**THE TASK:** From the first line to the last, reproduce the records below exactly, omitting any picture.

**SOURCE MATERIAL:**

[Start of section]

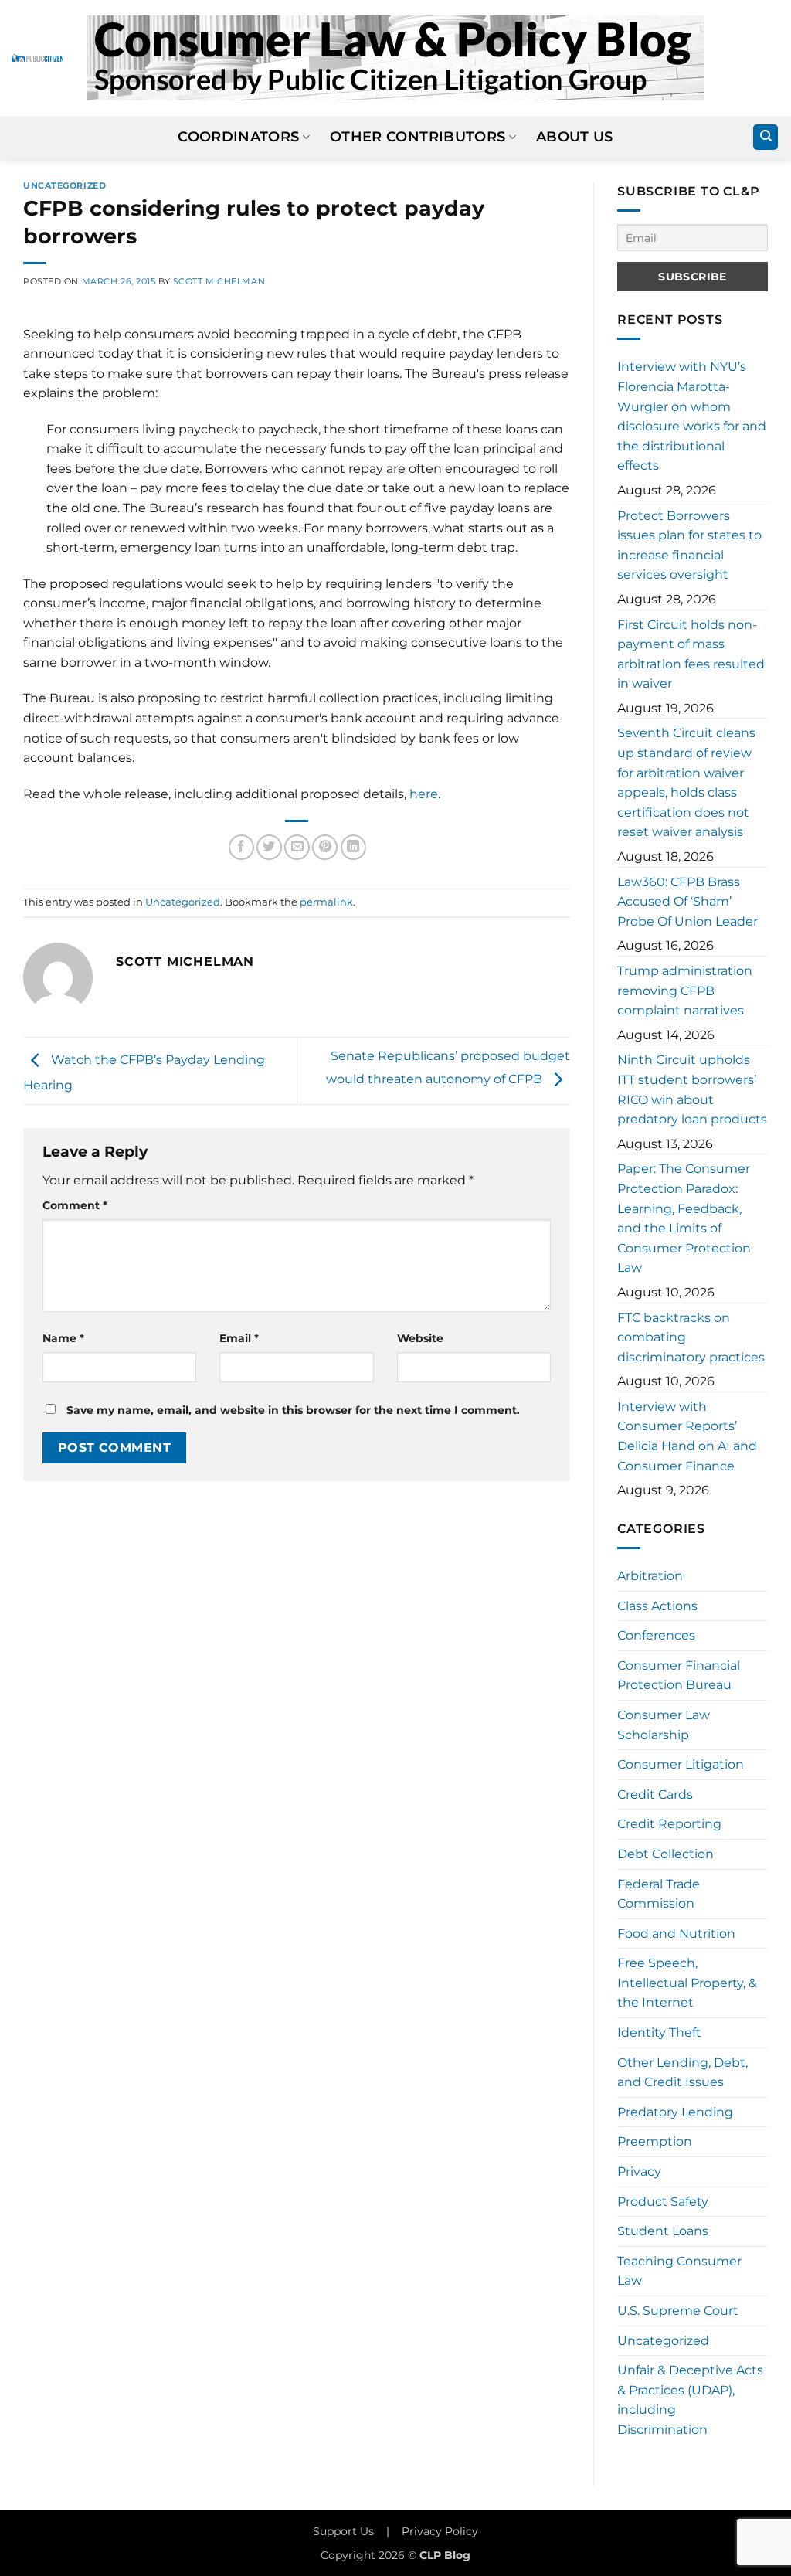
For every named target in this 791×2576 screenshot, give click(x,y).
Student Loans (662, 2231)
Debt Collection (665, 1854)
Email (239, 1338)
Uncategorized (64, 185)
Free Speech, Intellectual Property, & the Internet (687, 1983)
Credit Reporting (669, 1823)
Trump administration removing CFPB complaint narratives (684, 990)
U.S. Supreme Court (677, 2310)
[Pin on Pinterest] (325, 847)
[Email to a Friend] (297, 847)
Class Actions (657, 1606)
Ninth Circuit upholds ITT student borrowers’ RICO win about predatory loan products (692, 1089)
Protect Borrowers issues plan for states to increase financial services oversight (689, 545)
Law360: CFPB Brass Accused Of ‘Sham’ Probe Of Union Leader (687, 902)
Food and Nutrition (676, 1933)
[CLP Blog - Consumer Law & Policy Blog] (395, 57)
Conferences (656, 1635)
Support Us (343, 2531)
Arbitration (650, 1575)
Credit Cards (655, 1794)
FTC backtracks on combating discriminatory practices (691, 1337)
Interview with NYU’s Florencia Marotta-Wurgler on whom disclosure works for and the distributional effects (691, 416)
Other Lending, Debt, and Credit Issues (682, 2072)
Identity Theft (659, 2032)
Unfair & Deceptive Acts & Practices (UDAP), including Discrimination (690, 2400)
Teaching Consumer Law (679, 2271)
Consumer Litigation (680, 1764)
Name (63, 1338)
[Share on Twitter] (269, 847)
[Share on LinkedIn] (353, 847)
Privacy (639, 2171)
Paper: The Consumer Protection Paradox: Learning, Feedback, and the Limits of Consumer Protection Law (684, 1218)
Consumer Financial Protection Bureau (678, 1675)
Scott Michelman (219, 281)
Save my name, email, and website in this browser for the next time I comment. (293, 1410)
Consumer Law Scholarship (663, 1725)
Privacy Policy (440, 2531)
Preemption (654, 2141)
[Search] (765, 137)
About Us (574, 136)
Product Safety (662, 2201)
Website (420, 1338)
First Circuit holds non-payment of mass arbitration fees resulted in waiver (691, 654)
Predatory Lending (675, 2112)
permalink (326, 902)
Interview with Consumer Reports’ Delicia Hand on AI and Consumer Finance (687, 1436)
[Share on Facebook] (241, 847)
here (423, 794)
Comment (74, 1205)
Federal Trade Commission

[End of section]

**OUTPUT OF THE EXERCISE:**
For every named target in this 791×2576 screenshot, give click(x,y).
Student Loans (662, 2231)
Debt Collection (665, 1854)
Email (239, 1338)
Uncategorized (64, 185)
Free Speech, Intellectual Property, & the Internet (687, 1983)
Credit Reporting (669, 1823)
Trump administration removing CFPB complaint narratives (684, 990)
U.S. Supreme Court (677, 2310)
[Pin on Pinterest] (325, 847)
[Email to a Friend] (297, 847)
Class Actions (657, 1606)
Ninth Circuit upholds ITT student borrowers’ RICO win about predatory loan products (692, 1089)
Protect Borrowers issues plan for states to increase financial services oversight (689, 545)
Law360: CFPB Brass Accused Of ‘Sham’ Probe Of Union Leader (687, 902)
Food and Nutrition (676, 1933)
[CLP Blog - Consumer Law & Policy Blog] (395, 57)
Conferences (656, 1635)
Support Us (343, 2531)
Arbitration (650, 1575)
Credit Cards (655, 1794)
FTC backtracks on combating discriminatory practices (691, 1337)
Interview with NYU’s Florencia Marotta-Wurgler on whom disclosure works for and the distributional effects (691, 416)
Other Lending, Debt, and Credit Issues (682, 2072)
Identity Theft (659, 2032)
Unfair & Deceptive Acts & Practices (UDAP), including Discrimination (690, 2400)
Teaching Consumer Law (679, 2271)
Consumer Litigation (680, 1764)
Name (63, 1338)
[Share on Twitter] (269, 847)
[Share on LinkedIn] (353, 847)
Privacy (639, 2171)
Paper: The Consumer Protection Paradox: Learning, Feedback, and the Limits of Consumer Protection Law (684, 1218)
Consumer Financial Protection Bureau (678, 1675)
Scott Michelman (219, 281)
Save my name, email, and website in this browser for the next time I comment. (293, 1410)
Consumer Law Scholarship (663, 1725)
Privacy Policy (440, 2531)
Preemption (654, 2141)
[Search] (765, 137)
About Us (574, 136)
Product Safety (662, 2201)
Website (420, 1338)
First Circuit holds non-payment of mass arbitration fees resulted in waiver (691, 654)
Predatory Lending (675, 2112)
permalink (326, 902)
Interview with Consumer Reports’ Delicia Hand on AI and Consumer Finance (687, 1436)
[Share on Facebook] (241, 847)
here (423, 794)
Comment (74, 1205)
Federal Trade Commission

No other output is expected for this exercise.